━━━ DATA FOR THE TASK
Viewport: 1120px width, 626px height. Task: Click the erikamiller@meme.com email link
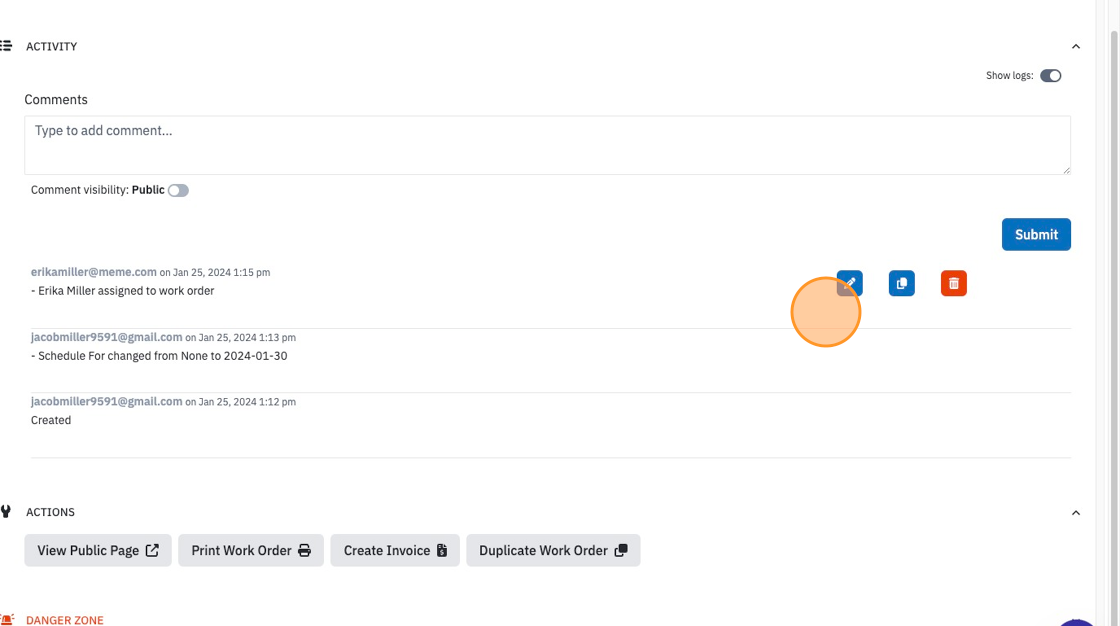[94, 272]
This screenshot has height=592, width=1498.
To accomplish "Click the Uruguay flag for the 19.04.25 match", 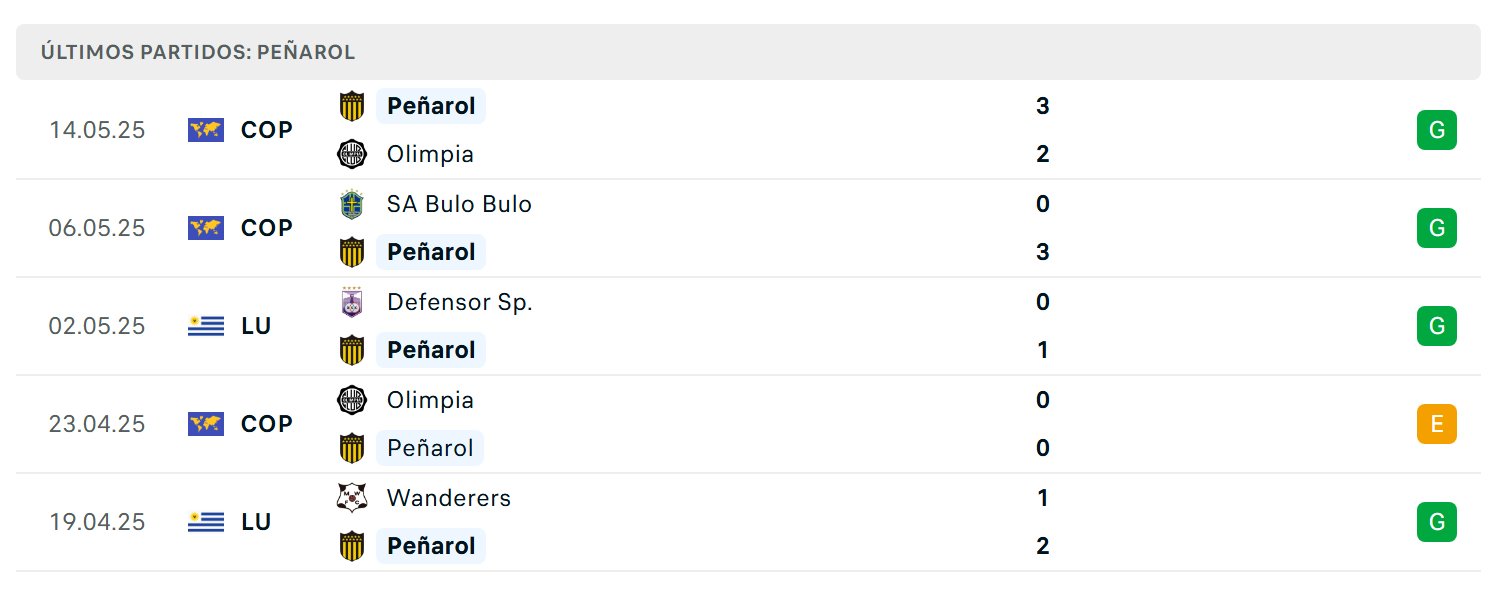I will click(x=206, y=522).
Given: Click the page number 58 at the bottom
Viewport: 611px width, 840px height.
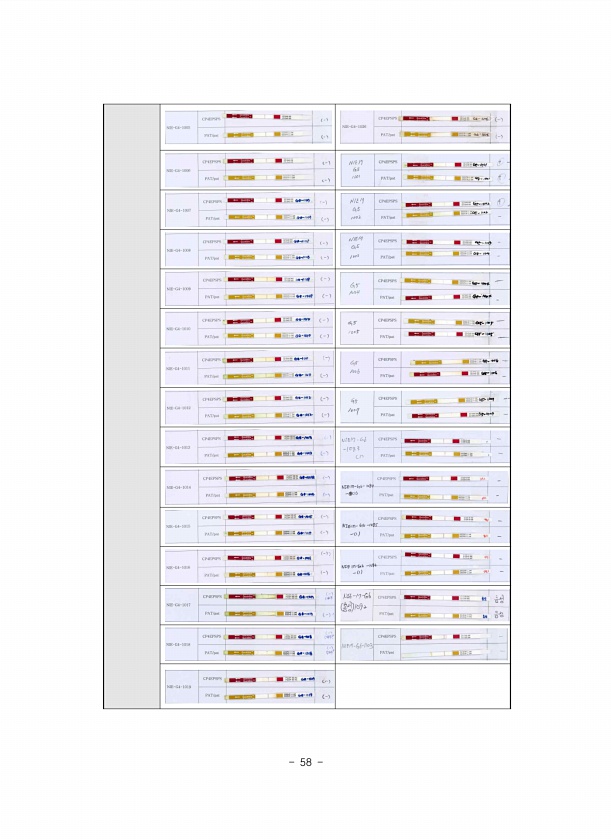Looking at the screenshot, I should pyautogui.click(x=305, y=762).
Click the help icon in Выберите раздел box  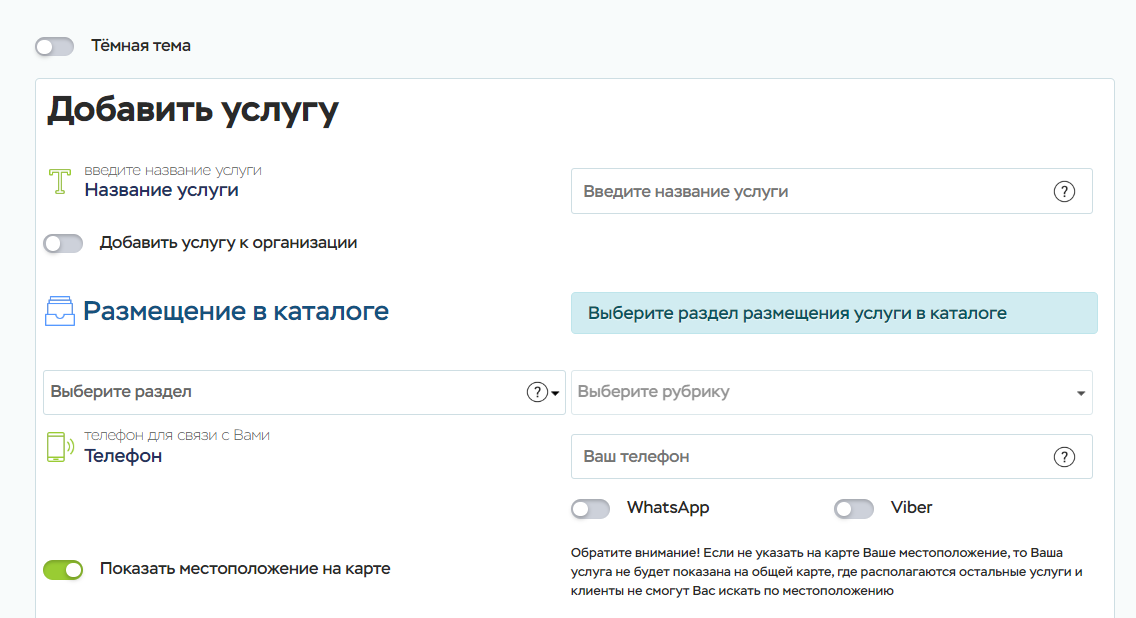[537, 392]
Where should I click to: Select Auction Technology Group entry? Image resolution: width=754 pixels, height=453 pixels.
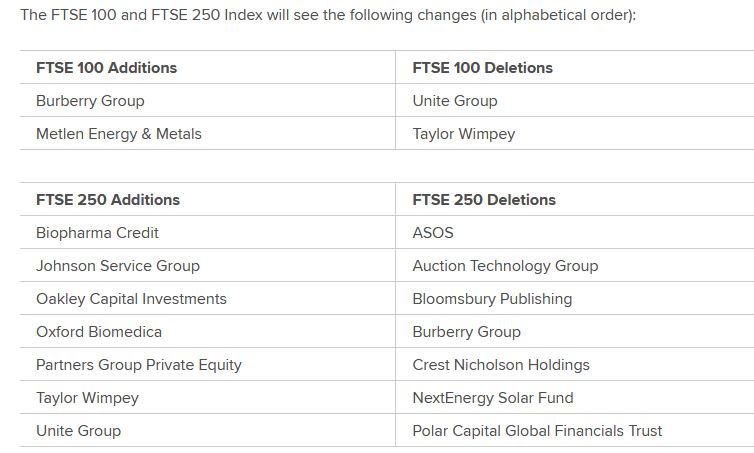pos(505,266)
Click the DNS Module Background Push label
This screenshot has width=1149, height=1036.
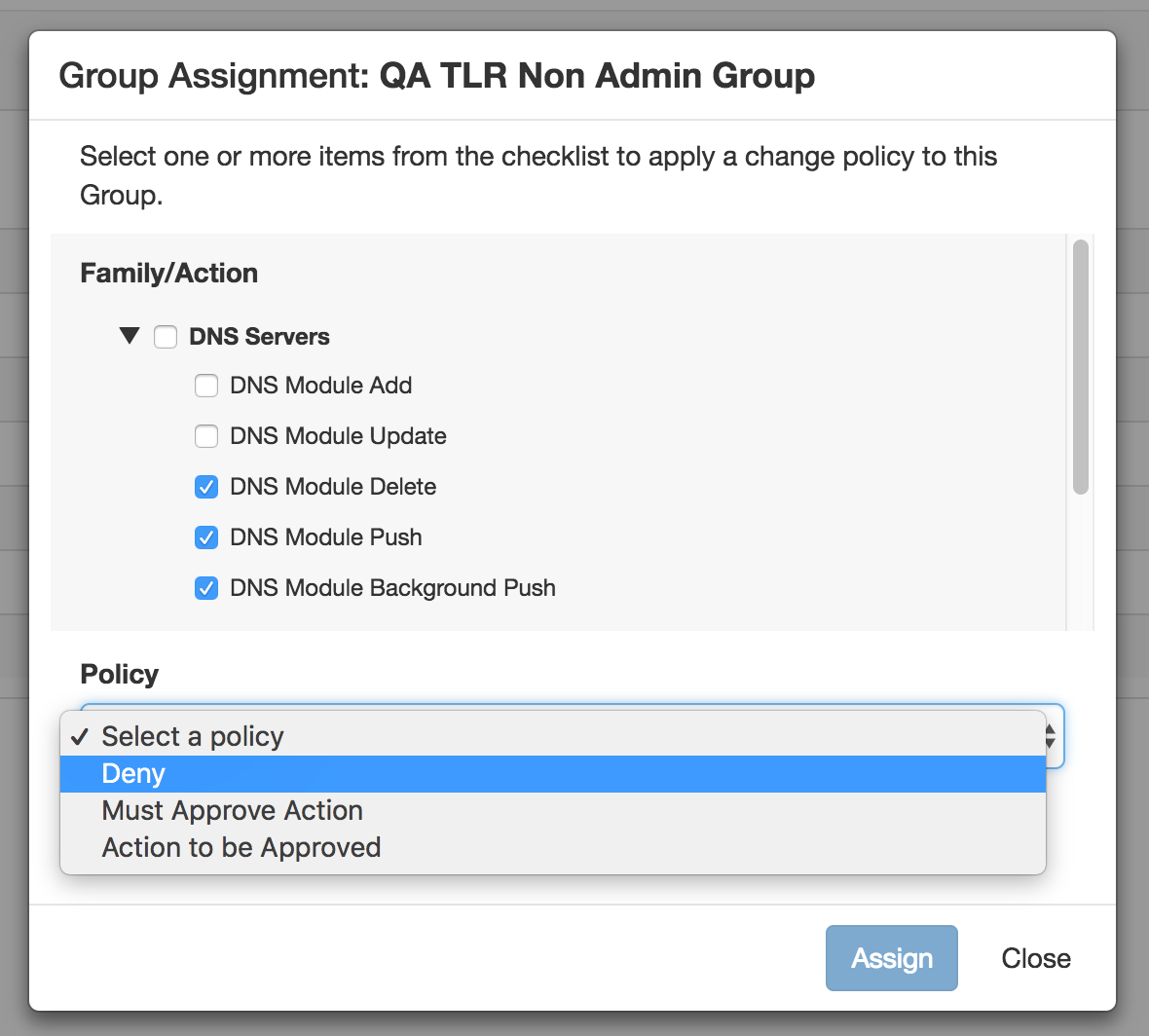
━━━━━━
## ACTIVITY
Transcribe every line from the one with "Where should I" to the last line of the records above, exactly, excluding pictures.

## SOLUTION FOR THIS EXERCISE
Where should I click to: Select Auction Technology Group entry? Image resolution: width=754 pixels, height=453 pixels.
pos(505,266)
Click the DNS Module Background Push label
This screenshot has width=1149, height=1036.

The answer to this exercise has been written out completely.